*** Block opens ***
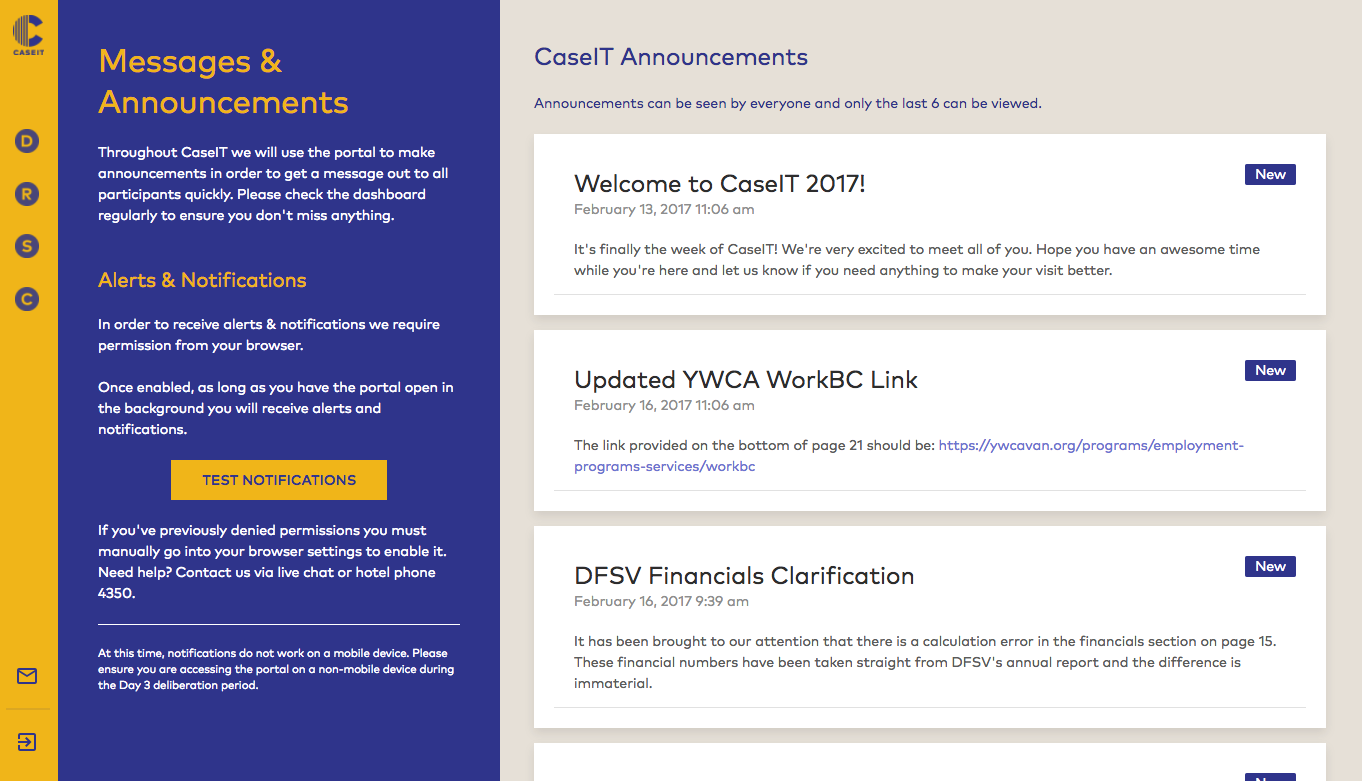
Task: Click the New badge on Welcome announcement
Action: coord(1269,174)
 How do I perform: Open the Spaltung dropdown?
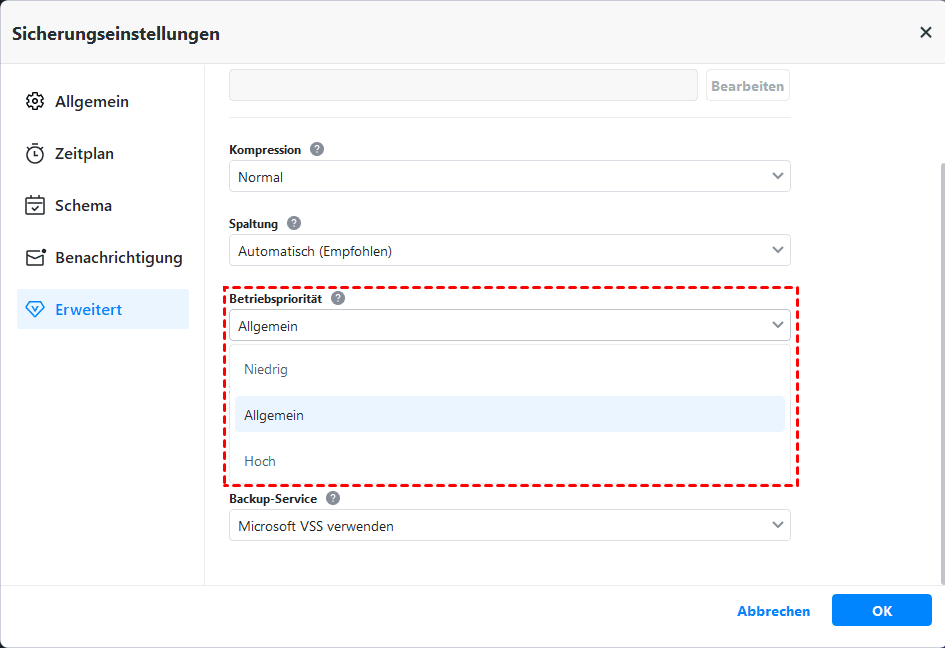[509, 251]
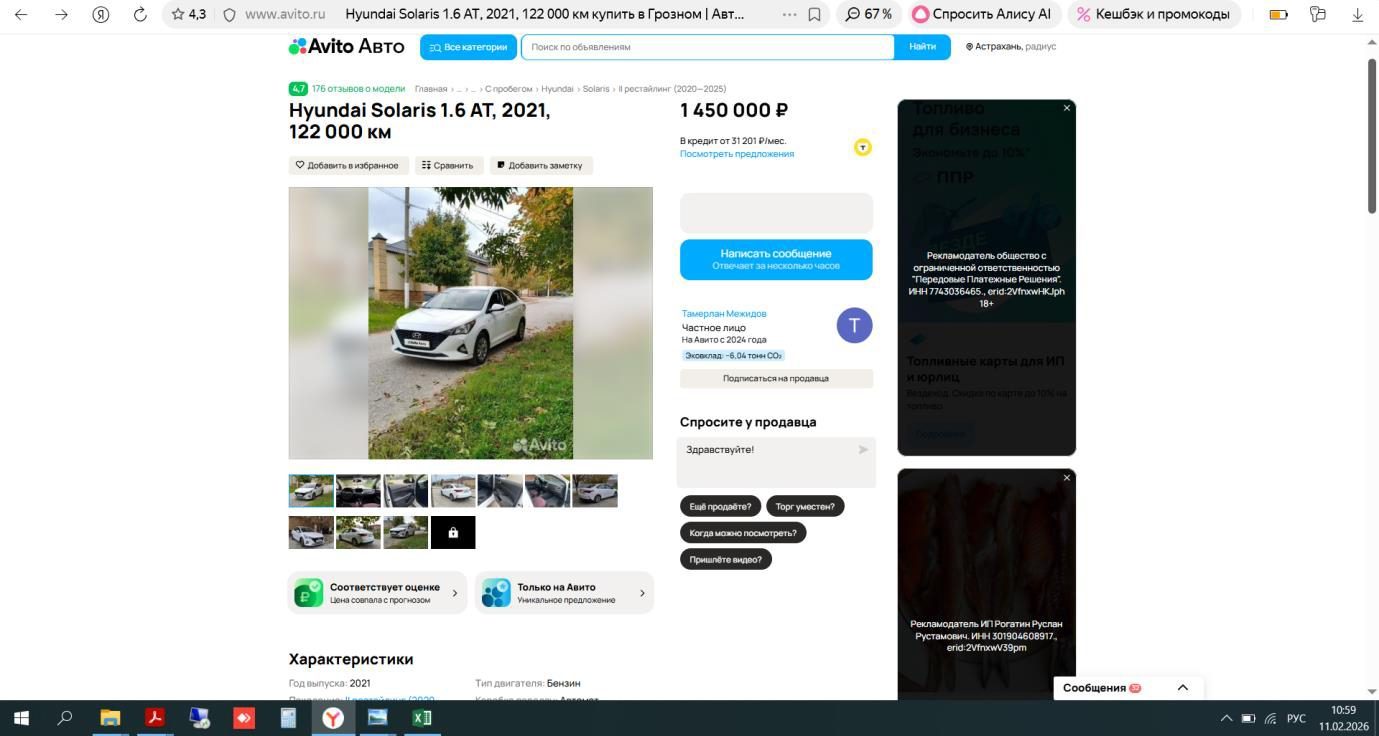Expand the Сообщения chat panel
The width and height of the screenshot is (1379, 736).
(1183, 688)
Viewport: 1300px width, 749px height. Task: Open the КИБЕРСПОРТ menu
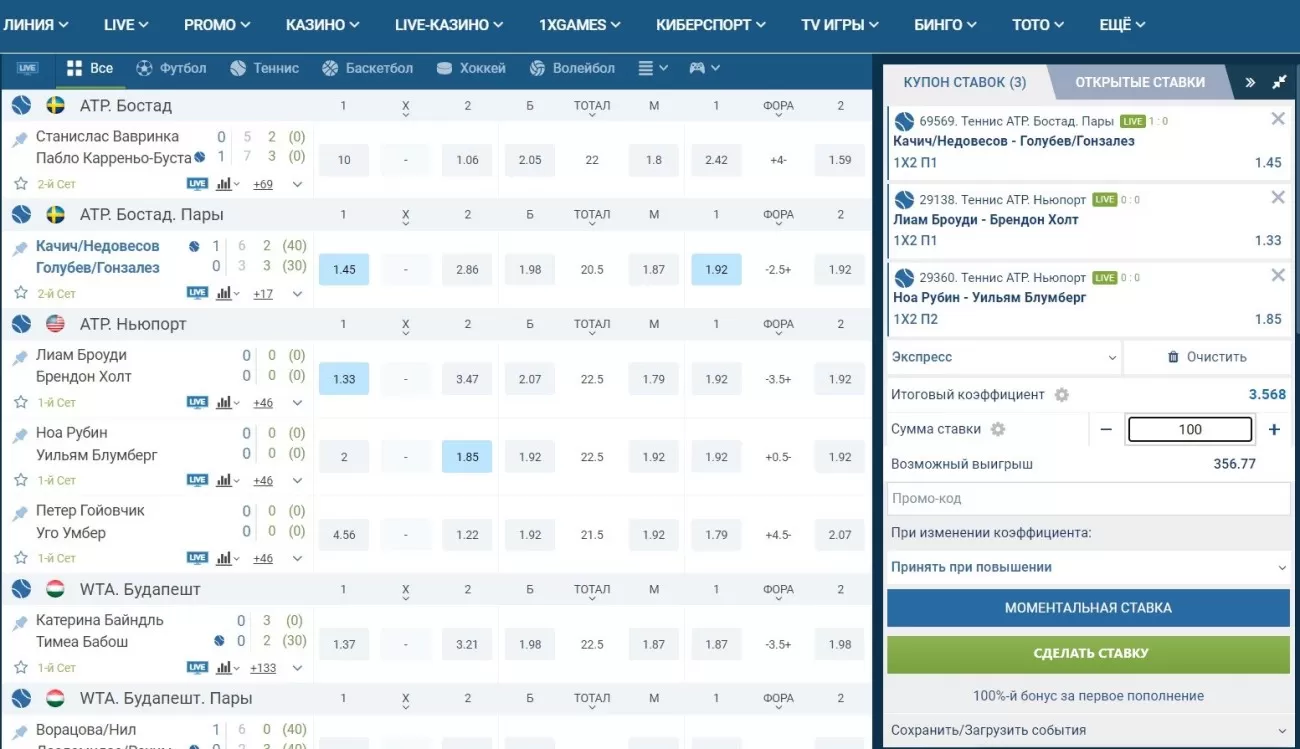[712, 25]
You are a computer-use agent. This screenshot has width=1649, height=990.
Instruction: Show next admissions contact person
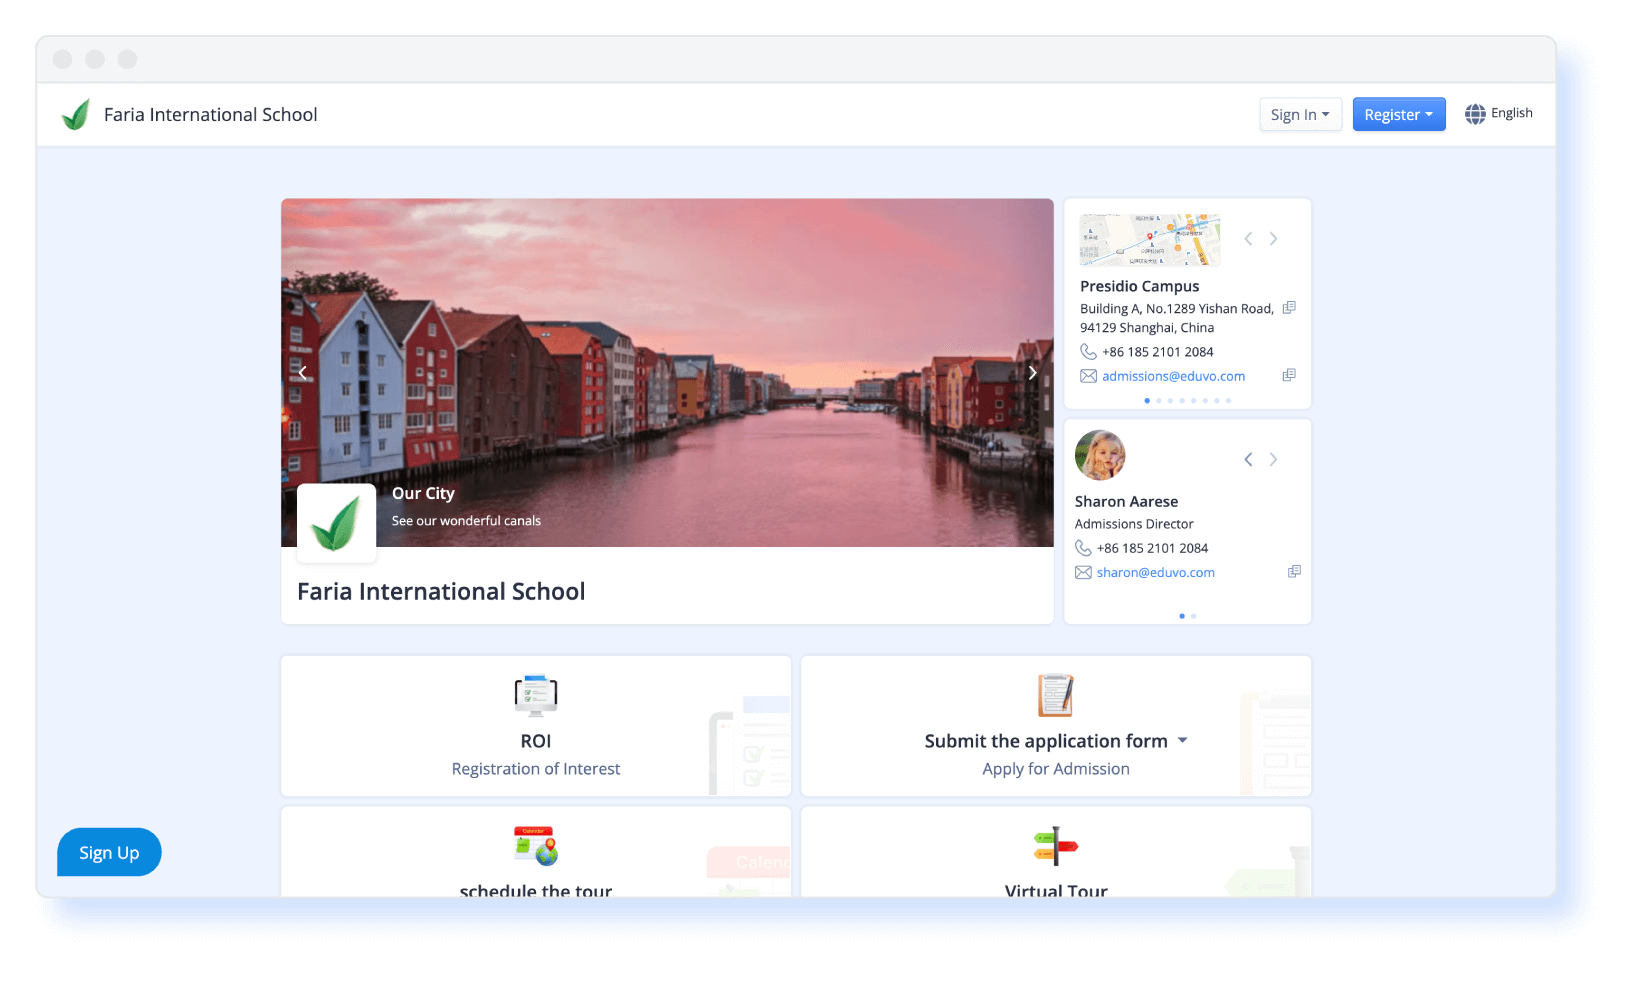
*** Block closes ***
- _WHAT TO WORK ON_
Your task is to retype exactly, and only, the lines from the one that holds "How do I perform: Open" through the end of the listing, both end lines included, without any pictures.

- _SOLUTION FOR THIS TASK_
 How do I perform: Open the Spaltung dropdown?
[509, 251]
Expand the Сообщения chat panel
The width and height of the screenshot is (1379, 736).
(1183, 688)
Viewport: 1300px width, 749px height. Task: Open the КИБЕРСПОРТ menu
[712, 25]
You are a computer-use agent. This screenshot has width=1649, height=990.
Instruction: Show next admissions contact person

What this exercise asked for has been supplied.